▸ **Task statement**
Your task is to retype the listing word for word.

*** Block opens ***

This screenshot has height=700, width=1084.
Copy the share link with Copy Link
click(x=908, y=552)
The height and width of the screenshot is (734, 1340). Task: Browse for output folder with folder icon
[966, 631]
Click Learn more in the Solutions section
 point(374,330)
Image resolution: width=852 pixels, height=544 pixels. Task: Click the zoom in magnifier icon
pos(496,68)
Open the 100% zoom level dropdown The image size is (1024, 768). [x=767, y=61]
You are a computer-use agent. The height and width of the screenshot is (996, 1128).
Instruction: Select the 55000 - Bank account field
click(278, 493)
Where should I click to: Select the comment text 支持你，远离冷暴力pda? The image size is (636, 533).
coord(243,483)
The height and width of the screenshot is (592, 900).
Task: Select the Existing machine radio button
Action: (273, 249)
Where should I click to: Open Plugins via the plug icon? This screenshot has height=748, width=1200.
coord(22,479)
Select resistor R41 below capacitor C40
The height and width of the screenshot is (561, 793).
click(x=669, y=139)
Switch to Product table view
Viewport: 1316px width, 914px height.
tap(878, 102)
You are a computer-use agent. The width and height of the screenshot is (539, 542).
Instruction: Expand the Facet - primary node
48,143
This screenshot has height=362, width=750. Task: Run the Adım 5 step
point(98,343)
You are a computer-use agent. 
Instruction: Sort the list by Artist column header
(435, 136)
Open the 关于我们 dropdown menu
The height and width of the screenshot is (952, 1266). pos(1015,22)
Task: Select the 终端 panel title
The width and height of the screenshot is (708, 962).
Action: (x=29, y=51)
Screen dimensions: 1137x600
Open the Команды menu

*** Block closes ***

▸ **Solved exercise**
This screenshot has height=700, width=1084.
Copy the share link with Copy Link
click(x=908, y=552)
The height and width of the screenshot is (734, 1340). Task: Browse for output folder with folder icon
[966, 631]
Click Learn more in the Solutions section
 point(374,330)
Image resolution: width=852 pixels, height=544 pixels. Task: Click the zoom in magnifier icon
pos(496,68)
Open the 100% zoom level dropdown The image size is (1024, 768). [x=767, y=61]
You are a computer-use agent. The height and width of the screenshot is (996, 1128).
Instruction: Select the 55000 - Bank account field
click(278, 493)
Where should I click to: Select the comment text 支持你，远离冷暴力pda? The image size is (636, 533).
coord(243,483)
The height and width of the screenshot is (592, 900).
Task: Select the Existing machine radio button
Action: (273, 249)
Where should I click to: Open Plugins via the plug icon? This screenshot has height=748, width=1200.
coord(22,479)
Select resistor R41 below capacitor C40
The height and width of the screenshot is (561, 793).
click(x=669, y=139)
Switch to Product table view
Viewport: 1316px width, 914px height.
tap(878, 102)
You are a computer-use agent. The width and height of the screenshot is (539, 542).
Instruction: Expand the Facet - primary node
48,143
This screenshot has height=362, width=750. Task: Run the Adım 5 step
point(98,343)
You are a computer-use agent. 
Instruction: Sort the list by Artist column header
(435, 136)
Open the 关于我们 dropdown menu
The height and width of the screenshot is (952, 1266). pos(1015,22)
Task: Select the 终端 panel title
The width and height of the screenshot is (708, 962).
Action: (x=29, y=51)
Screen dimensions: 1137x600
Open the Команды menu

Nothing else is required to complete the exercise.